Aprendiendo a escribir.

Casi treinta años después de esbozar mis primeros trazos, en un cuadernillo Rubio, comprado previamente en la Droguería de mi tía Veredas, confieso que este arte gráfico no tiene fin.
Sea con el lápiz Alpino o Staedler de los párvulos de mi infancia, sea con el Bic de los bachilleres en mi adolescencia o con el ordenador pentium de mis años universitarios, el arte de escribir es un proceso de constante mejora. Cuando releo mis artículos, post y demás resultados de mis ilusiones, paranoias o propósitos, entiendo que siempre habrá una nueva palabra más precisa.

También, debo reconocer que el estado de ánimo moldea nuestros escritos, ya no sólo en grafía, sino en estilo.
Vaya aquí pues, mi grato reconocimiento a los profesores, de Torrecampo y Pozoblanco, que me inculcaron el buen hacer y me corrigieron, en su día, de las disgresiones ortográficas.

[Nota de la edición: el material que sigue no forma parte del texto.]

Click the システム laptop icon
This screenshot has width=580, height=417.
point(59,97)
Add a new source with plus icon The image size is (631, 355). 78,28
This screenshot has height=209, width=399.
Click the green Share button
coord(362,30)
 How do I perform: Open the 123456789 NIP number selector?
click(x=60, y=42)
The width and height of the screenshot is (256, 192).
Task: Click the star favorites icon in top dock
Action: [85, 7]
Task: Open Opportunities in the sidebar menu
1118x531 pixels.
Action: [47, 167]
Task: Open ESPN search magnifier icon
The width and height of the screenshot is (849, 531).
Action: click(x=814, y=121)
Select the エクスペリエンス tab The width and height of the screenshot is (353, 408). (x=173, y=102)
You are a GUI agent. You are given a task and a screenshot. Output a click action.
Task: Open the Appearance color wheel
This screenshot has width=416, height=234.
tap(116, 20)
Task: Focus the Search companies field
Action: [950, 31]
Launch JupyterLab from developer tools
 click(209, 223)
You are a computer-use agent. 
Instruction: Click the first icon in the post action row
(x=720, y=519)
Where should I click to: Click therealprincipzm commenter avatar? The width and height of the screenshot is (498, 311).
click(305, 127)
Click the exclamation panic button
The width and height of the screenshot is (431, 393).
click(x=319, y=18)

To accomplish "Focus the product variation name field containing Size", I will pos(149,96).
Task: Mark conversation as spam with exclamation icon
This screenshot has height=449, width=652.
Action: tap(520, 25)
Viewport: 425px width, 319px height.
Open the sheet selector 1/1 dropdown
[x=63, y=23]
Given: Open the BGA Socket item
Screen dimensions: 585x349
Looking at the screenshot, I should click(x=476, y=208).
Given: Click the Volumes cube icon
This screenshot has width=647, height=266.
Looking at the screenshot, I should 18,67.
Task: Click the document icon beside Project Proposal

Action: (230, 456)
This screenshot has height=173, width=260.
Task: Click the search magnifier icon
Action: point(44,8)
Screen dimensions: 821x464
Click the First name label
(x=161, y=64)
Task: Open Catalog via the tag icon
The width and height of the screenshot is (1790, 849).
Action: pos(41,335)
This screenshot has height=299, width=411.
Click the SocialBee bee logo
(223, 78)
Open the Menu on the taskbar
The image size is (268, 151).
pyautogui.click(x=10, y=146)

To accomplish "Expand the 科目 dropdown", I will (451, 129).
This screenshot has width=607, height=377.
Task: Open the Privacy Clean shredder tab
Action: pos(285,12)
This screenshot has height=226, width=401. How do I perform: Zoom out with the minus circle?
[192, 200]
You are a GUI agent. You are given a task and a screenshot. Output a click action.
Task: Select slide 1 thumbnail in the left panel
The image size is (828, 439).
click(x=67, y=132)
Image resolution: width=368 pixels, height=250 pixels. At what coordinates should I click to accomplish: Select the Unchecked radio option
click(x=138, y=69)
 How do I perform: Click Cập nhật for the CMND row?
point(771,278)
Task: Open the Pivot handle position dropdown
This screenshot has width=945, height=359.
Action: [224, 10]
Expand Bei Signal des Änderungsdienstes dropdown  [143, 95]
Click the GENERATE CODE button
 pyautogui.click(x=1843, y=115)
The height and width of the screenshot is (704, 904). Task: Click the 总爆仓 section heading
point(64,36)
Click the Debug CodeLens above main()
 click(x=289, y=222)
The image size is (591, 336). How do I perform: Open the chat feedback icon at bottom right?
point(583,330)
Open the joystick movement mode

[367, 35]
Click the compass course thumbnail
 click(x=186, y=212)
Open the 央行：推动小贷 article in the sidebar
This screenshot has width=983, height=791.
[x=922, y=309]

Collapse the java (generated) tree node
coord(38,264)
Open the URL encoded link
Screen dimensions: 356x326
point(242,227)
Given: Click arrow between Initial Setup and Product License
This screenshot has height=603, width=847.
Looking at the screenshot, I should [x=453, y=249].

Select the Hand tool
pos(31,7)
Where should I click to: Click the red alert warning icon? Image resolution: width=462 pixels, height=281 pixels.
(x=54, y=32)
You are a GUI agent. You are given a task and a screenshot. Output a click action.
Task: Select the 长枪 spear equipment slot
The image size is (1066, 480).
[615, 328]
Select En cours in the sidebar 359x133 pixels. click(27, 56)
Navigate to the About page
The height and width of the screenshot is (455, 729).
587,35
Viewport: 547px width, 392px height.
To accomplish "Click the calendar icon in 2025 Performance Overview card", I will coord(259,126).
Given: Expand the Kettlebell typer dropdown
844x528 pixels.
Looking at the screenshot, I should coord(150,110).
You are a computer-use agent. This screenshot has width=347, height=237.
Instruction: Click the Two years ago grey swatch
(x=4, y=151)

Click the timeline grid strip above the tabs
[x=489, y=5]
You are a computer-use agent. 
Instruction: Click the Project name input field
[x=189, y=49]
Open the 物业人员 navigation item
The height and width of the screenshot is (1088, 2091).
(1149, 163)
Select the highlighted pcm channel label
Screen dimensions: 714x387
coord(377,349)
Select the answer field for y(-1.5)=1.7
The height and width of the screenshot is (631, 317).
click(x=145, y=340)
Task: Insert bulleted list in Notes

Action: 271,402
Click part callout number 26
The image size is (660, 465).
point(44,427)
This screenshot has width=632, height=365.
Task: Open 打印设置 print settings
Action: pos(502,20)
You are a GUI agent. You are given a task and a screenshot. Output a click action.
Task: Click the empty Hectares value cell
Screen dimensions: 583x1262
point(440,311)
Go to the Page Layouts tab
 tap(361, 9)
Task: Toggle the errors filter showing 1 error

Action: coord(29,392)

Sin aquellos ejercicios, de cumplimiento vespertino, no habría sido posible que hoy pudieseis leer algo mínimamente decente.

Las tardes al salir del colegio comenzaban con el Barrio Sésamo, el cumplimiento diario de los deberes escolares, un bocadillo de queso o de chocolate Hipólito Cabrera y como no, el partido de fútbol en el plazar. Así fuimos creciendo.
Ahora, mi propósito, es mejorar el estilo, como si un antiguo profesor de literatura me lo demandara. Nunca se termina de aprender. Por eso, con buen acepto ideas. No será un brindis al sol, sino el mismo Sol que alimente la estructura de mis frases.